What this exercise asks:
1. In the article about tablets donated to Saanich Peninsula care homes, which organization spearheaded the project?
2. Please resume the article about tablets donated to Saanich Peninsula care homes, picking up after its last sentence.

Source document:
• • •
Hundreds of seniors in Saanich Peninsula care homes are able to connect with their families virtually via tablets thanks to a donation from Telus.
Alison Marshall, director of care at Sidney Care Home on Fifth Street, said the response from residents and their families, who can’t visit in person because of the COVID-19 pandemic, has been “wonderful.”
“The residents are able to see their family clearly and hear them,” Marshall said. “It is very successful.”
Resident Audrey Adrian was able to speak to her daughter Kathy Sugrue this week using a new tablet. “It is lovely to see my beautiful girl,” Adrian said.
Her daughter said it was great to reconnect with her mother, who she is “missing terribly.”
The project began after a local care home contacted the Saanich Peninsula Chamber of Commerce, asking for help to connect residents and their families.
“They were really concerned for [the residents’] mental well-being and wanted to provide a way for them to connect with loved ones,” said Denny Warner, executive director of the Saanich Peninsula Chamber of Commerce, which spearheaded the project.
Warner contacted Telus and the company immediately offered to donate tablets. The program has been a joint effort involving Telus, the Chamber and the Town of Sidney.
The number of tablets donated is confidential, but “it was a considerable number,” Warner said.
Tablets have gone to about 11 local care homes and two home-care workers assisting people living in their own homes, Warner said. Some care homes have received more than one tablet.
• • •
Records shown:

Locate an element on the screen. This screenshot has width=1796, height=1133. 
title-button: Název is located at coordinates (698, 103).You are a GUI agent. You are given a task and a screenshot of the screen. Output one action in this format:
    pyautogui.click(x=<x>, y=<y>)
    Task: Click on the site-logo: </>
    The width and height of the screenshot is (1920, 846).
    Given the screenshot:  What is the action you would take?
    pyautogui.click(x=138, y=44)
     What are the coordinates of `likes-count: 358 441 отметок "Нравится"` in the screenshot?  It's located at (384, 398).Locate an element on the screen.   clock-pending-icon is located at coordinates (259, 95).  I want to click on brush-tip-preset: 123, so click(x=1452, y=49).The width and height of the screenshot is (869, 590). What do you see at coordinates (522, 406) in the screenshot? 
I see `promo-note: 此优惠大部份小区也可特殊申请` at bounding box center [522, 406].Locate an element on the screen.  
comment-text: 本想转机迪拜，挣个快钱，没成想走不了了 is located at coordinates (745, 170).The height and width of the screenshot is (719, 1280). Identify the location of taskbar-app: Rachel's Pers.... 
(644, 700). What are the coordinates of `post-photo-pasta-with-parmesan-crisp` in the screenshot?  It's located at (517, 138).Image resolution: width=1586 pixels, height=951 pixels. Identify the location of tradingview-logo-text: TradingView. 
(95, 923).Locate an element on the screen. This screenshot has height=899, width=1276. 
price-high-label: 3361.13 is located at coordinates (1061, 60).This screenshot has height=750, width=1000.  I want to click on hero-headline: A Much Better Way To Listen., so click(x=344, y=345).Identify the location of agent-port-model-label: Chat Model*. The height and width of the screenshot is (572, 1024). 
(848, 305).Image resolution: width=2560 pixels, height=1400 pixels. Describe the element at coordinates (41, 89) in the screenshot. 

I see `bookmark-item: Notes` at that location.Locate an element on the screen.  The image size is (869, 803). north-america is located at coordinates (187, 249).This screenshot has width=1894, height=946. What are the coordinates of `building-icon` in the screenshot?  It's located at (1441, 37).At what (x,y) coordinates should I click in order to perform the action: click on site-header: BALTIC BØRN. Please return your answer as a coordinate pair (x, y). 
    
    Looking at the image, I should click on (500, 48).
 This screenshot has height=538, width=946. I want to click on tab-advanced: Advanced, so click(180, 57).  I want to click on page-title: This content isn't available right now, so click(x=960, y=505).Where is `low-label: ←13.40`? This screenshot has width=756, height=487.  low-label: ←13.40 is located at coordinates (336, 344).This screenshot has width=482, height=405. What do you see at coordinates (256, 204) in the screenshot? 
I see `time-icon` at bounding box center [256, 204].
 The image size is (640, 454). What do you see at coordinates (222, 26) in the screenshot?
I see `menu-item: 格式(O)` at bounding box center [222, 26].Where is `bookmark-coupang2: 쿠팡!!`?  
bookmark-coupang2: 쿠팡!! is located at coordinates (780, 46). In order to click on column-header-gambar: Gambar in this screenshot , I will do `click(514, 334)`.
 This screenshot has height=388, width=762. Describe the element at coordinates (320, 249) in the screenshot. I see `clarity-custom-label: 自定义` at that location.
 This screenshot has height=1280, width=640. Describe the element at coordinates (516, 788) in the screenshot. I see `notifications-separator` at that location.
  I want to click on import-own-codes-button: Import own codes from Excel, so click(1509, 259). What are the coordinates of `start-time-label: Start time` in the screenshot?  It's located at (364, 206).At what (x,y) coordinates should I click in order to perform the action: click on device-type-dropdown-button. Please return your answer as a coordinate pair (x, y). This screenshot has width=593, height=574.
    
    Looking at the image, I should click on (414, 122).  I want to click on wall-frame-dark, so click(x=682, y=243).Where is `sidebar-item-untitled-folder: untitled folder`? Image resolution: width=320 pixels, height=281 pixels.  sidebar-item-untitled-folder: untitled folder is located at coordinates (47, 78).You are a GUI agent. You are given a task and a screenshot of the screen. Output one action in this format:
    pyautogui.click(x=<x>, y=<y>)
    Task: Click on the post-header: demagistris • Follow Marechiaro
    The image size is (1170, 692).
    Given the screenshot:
• • •
Answers for this exercise:
1. The Saanich Peninsula Chamber of Commerce.

2.
When the tablets arrived, the Town of Sidney’s emergency operations centre’s information technology section charged them, installed communication applications and set up logins allowing access.
“It was a big job,” Warner said.
Randy Humble, director of Sidney’s emergency operations centre, said a staff member came in early to spend the “better part of a morning” setting up the tablets.
The operations centre is focused on “making sure our vulnerable population is looked after,” Humble said.
Tablets are shared among care-home residents, who are assisted by staff, Warner said.
Each tablet has to be sanitized between uses, she said. Telus provided an instructional video showing how to properly sanitize tablets between each use.
Not all local care homes needed tablets because some had already purchased them for residents to use, she said.
When Warner saw photos that a care home posted on social media of residents using the tablets, “it just almost made me cry — the smiles on their faces,” she said.
“It was just so heartwarming, so that was pretty special for all of us who were involved in it, just to see evidence of how they were received.”